#### YOUR TASK:
Which lines of the data hold the word "beim"? Copy all of them.

Dataset entries:
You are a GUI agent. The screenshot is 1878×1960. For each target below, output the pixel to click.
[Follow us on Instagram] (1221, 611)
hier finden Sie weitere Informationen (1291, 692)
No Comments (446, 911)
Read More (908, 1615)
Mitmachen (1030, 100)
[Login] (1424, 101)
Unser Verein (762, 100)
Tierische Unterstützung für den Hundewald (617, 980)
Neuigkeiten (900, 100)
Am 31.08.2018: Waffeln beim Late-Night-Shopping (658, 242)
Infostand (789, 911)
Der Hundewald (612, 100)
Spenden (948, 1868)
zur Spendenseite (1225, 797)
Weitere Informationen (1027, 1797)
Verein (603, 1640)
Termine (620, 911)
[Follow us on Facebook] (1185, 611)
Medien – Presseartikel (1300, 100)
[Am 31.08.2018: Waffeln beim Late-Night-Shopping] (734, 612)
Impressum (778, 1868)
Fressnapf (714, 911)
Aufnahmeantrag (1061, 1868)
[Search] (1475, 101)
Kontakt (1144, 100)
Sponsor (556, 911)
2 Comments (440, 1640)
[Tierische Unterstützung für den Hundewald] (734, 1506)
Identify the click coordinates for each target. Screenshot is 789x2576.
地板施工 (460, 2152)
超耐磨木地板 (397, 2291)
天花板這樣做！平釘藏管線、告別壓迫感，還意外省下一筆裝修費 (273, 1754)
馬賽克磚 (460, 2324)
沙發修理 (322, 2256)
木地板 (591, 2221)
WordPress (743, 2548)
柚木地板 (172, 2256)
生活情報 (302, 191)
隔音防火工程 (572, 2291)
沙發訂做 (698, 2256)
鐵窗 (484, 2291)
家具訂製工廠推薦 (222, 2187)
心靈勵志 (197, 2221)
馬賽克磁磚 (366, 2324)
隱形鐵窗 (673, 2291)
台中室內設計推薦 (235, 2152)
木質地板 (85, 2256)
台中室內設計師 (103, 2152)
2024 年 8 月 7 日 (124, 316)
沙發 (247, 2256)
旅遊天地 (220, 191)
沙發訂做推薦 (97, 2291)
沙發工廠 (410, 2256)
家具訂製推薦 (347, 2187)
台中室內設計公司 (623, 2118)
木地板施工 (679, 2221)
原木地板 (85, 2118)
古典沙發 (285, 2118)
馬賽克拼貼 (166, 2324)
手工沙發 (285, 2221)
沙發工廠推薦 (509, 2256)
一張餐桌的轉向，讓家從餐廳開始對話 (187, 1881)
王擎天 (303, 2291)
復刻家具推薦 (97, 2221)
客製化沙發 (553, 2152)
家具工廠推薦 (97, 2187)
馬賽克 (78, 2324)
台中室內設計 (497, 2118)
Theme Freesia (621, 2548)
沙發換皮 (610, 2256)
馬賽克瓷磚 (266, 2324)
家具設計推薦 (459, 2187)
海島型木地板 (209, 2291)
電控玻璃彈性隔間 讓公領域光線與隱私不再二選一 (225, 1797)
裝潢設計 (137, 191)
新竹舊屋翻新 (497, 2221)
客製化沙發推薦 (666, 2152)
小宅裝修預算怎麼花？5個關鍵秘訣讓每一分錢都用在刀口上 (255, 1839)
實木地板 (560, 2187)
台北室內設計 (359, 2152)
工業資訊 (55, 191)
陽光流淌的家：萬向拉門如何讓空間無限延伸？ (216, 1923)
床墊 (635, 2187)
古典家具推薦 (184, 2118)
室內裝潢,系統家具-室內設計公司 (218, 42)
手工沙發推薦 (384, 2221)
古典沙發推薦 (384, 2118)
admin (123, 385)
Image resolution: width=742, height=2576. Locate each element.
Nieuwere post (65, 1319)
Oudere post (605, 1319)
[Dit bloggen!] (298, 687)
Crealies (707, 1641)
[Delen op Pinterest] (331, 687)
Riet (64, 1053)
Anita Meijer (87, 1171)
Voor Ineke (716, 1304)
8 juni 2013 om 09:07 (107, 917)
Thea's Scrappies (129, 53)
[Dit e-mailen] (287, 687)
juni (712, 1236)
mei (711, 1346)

#### SOLUTION FOR THIS EXERCISE:
Am 31.08.2018: Waffeln beim Late-Night-Shopping (658, 242)
[Am 31.08.2018: Waffeln beim Late-Night-Shopping] (734, 612)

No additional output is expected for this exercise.